WORK REQUEST: Only the lines from the one containing "Given: Click the @elonmusk handle" through the end of the records should be retyped, exactly and including both ends; pictures stay out.

EXERCISE MATERIAL:
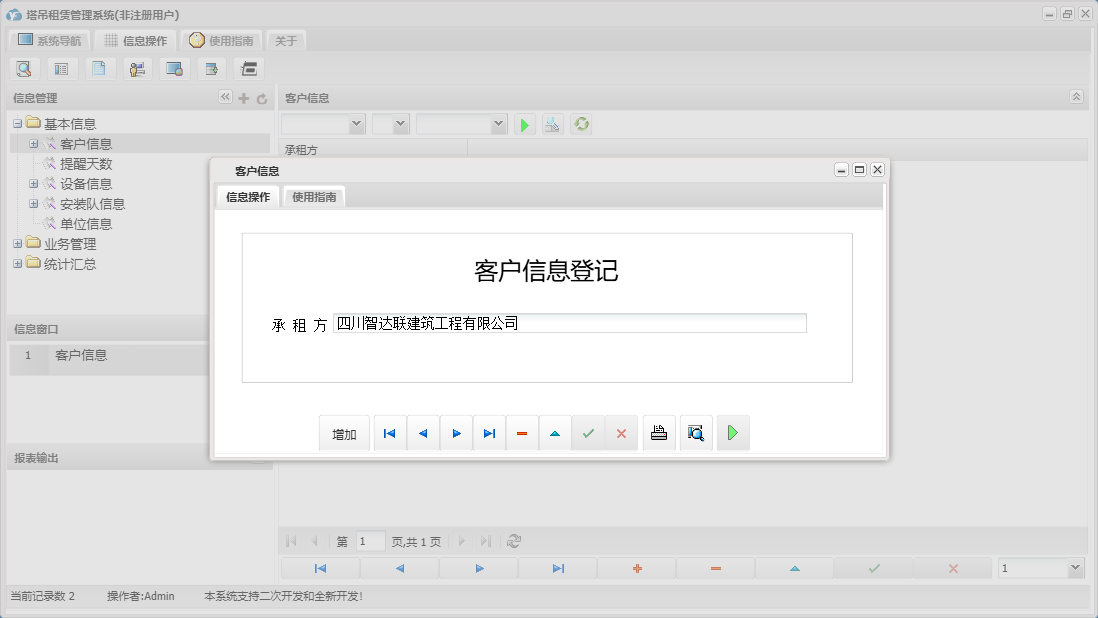Expand the 业务管理 tree node
Image resolution: width=1098 pixels, height=618 pixels.
point(18,243)
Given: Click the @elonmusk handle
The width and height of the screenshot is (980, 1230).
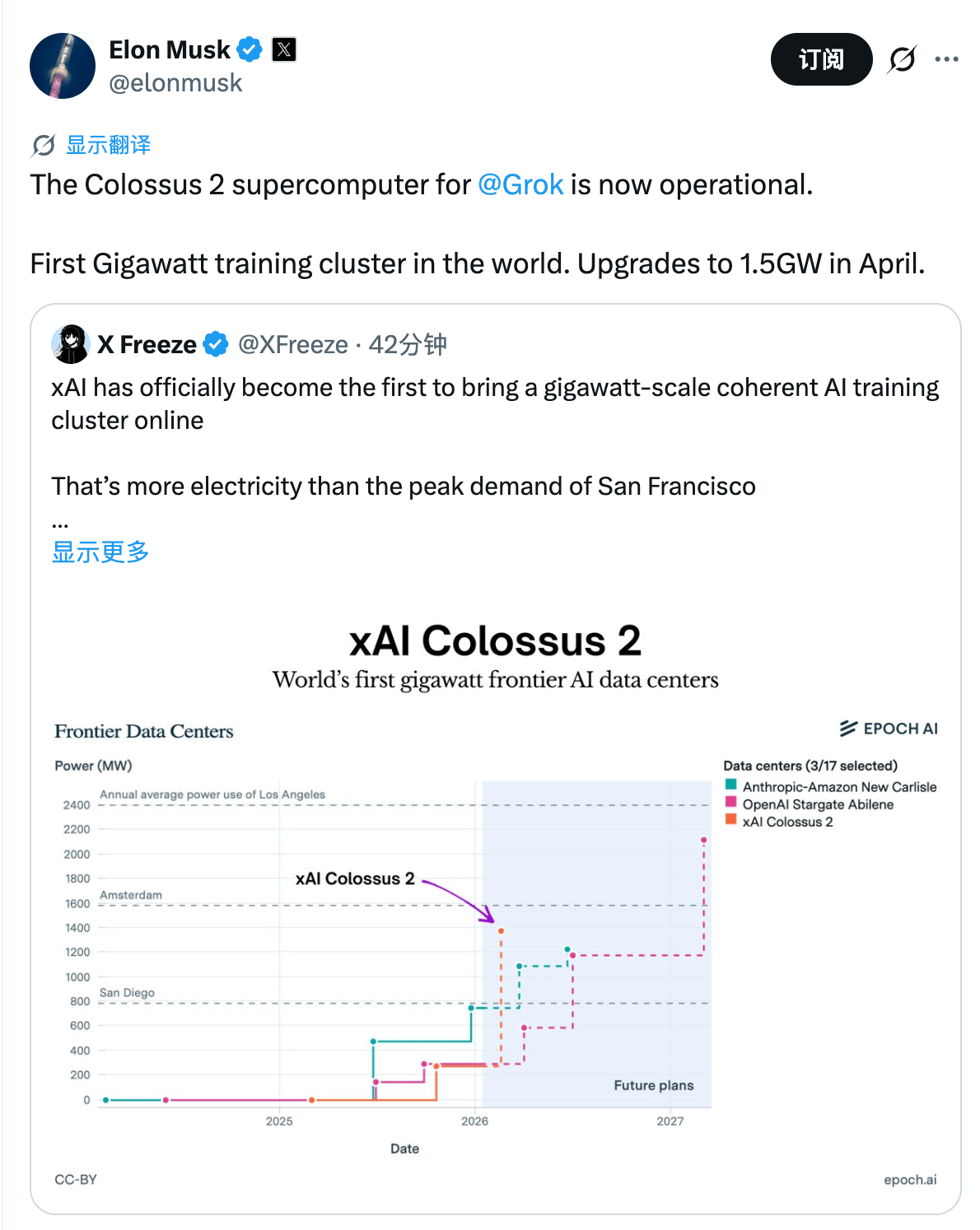Looking at the screenshot, I should tap(175, 83).
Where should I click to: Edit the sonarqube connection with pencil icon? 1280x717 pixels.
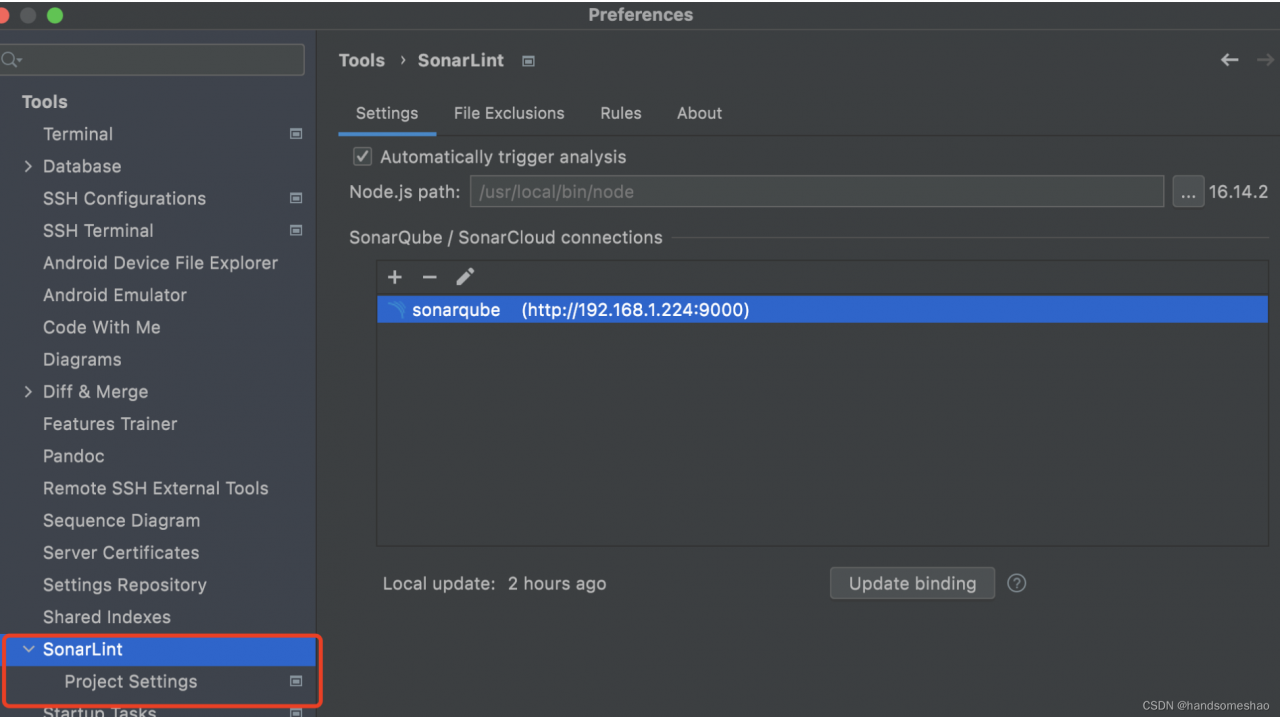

RESPONSE FOR THIS EXERCISE:
Given: Click the @elonmusk handle
The width and height of the screenshot is (980, 1230).
Looking at the screenshot, I should tap(175, 83).
Where should I click to: Edit the sonarqube connection with pencil icon? 1280x717 pixels.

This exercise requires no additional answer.